The records START

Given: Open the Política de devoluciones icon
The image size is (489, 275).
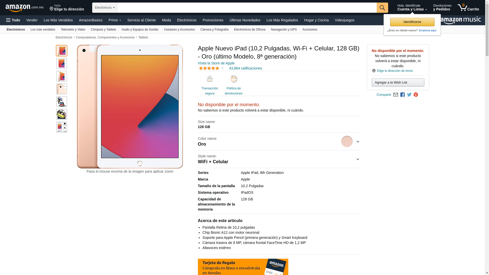Looking at the screenshot, I should coord(234,79).
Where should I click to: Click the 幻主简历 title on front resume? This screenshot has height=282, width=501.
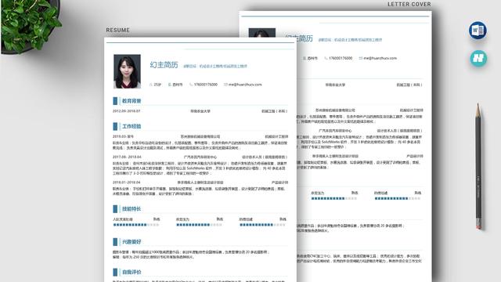tap(164, 65)
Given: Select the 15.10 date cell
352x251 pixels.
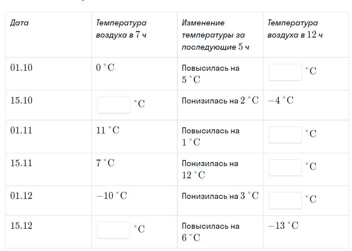Looking at the screenshot, I should point(21,100).
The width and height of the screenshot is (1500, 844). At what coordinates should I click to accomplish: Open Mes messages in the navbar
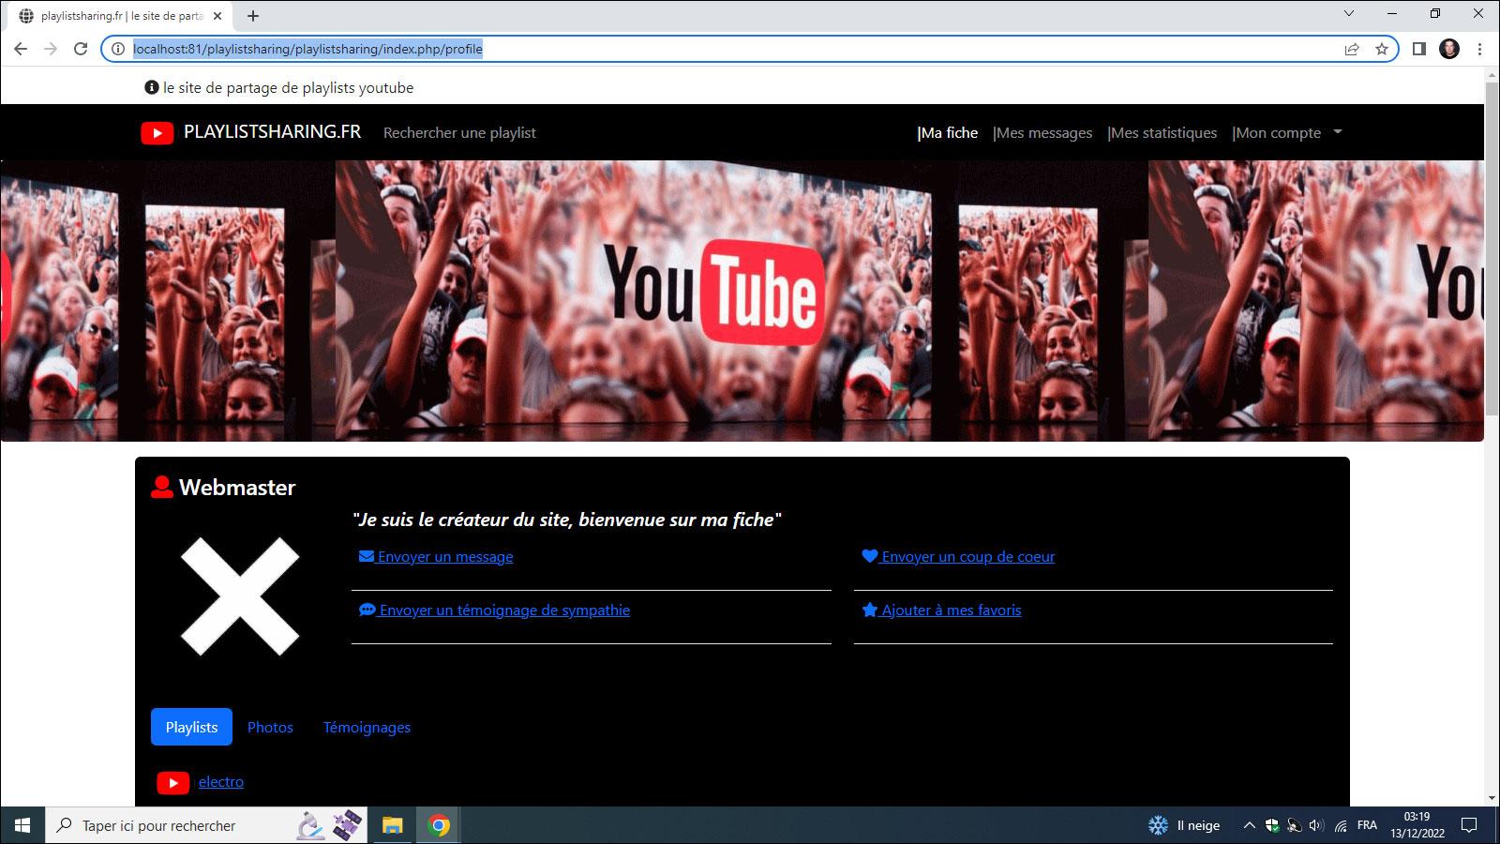click(x=1043, y=133)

The records END

**Problem to work on**
Start at the line that contains "Given: Select the 15.10 date cell" and retype every line through the end of the entries above, both ends included. Exclude all pictures.

**Answer space**
Given: Select the 15.10 date cell
352x251 pixels.
Looking at the screenshot, I should point(21,100).
The width and height of the screenshot is (1500, 844). At what coordinates should I click to accomplish: Open Mes messages in the navbar
click(x=1043, y=133)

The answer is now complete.